The increase in capacitance may be due to poor sealing of the equipment, water ingress and moisture, or free discharge inside the casing, burning out the insulation of part of the insulation layer, resulting in a short circuit between electrodes. The decrease in capacitance may be caused by oil leakage from the casing, which allows some air to enter the interior.

(II) End screen test. When measuring insulation resistance, if it is less than 1000MΩ, the end screen to ground tgδ should be measured, and its value should not exceed 2%. The end screen dielectric loss measurement uses the shield reverse connection method. The insulation condition of the end screen reflects the insulation level of the outer layer. If the outer layer insulation is damp, the main insulation will gradually be damp.

(III) Check the sealing of the cap and its contact with the conductive rod. When the sealing ring outside the cap is not sealed well, moist air will enter the cavity inside the cap, causing oxidation of the internal thread connecting the cap and the conductive core rod, resulting in poor contact between the cap and the conductive core rod, which can easily cause abnormal heating during the operation of the cap. Some improperly designed rain covers are in a "floating potential" due to poor contact with the conductive core fixing pin, which generates high-frequency discharge to the porcelain sleeve, causing the main insulation dielectric loss test value to become abnormally large.

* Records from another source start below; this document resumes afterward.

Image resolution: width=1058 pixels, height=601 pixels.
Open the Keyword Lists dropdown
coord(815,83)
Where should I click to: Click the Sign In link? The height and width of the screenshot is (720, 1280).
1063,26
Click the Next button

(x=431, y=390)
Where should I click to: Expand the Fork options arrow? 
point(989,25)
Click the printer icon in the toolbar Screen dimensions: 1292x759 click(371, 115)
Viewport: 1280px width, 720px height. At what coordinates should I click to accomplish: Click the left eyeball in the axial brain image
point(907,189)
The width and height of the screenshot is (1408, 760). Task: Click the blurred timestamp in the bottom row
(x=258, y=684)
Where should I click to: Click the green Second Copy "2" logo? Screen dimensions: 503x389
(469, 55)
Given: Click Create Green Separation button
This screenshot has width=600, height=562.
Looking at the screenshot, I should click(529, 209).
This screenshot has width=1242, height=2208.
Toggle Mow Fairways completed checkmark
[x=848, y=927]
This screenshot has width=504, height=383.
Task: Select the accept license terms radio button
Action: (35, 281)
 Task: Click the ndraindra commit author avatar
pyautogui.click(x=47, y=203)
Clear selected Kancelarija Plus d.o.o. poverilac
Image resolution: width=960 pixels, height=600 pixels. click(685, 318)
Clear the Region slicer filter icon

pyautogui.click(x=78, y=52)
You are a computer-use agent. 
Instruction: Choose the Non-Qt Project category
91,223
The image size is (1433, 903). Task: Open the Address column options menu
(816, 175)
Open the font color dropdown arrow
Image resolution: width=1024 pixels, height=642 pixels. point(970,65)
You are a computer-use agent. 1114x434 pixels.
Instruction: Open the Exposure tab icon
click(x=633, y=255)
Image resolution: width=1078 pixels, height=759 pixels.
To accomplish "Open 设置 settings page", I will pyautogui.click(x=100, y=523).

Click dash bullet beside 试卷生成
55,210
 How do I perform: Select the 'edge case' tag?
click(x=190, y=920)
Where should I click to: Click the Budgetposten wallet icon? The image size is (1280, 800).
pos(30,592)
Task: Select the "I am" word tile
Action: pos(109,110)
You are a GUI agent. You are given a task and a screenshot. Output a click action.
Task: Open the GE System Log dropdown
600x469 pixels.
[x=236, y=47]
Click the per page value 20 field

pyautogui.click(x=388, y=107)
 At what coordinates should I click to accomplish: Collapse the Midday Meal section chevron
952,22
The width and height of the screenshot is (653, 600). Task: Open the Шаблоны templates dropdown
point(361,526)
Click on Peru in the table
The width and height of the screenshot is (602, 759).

When checking, pay attention to whether there is verdigris rust or oil leakage near the sealing ring; in addition, use a multimeter to measure whether the resistance between the general cap and the conductive rod is zero; if necessary, perform a three-phase DC resistance test on the transformer before and after maintenance to see if the resistance value and balance coefficient exceed the standard.

(IV) Check the oil level and oil leakage of the casing. If the oil level becomes abnormally high, the power must be shut down to perform the main insulation test. If necessary, the dissolved gas chromatography analysis of the casing insulation oil should be carried out to check whether the content of hydrogen, acetylene and total hydrocarbons exceeds the standard. If the oil level of the casing becomes abnormally low, check whether the casing has oil leakage, generally at the general cap and the end screen. If necessary, take oil samples for moisture content test. In addition, please note that false oil level will appear when the oil gauge tube is blocked.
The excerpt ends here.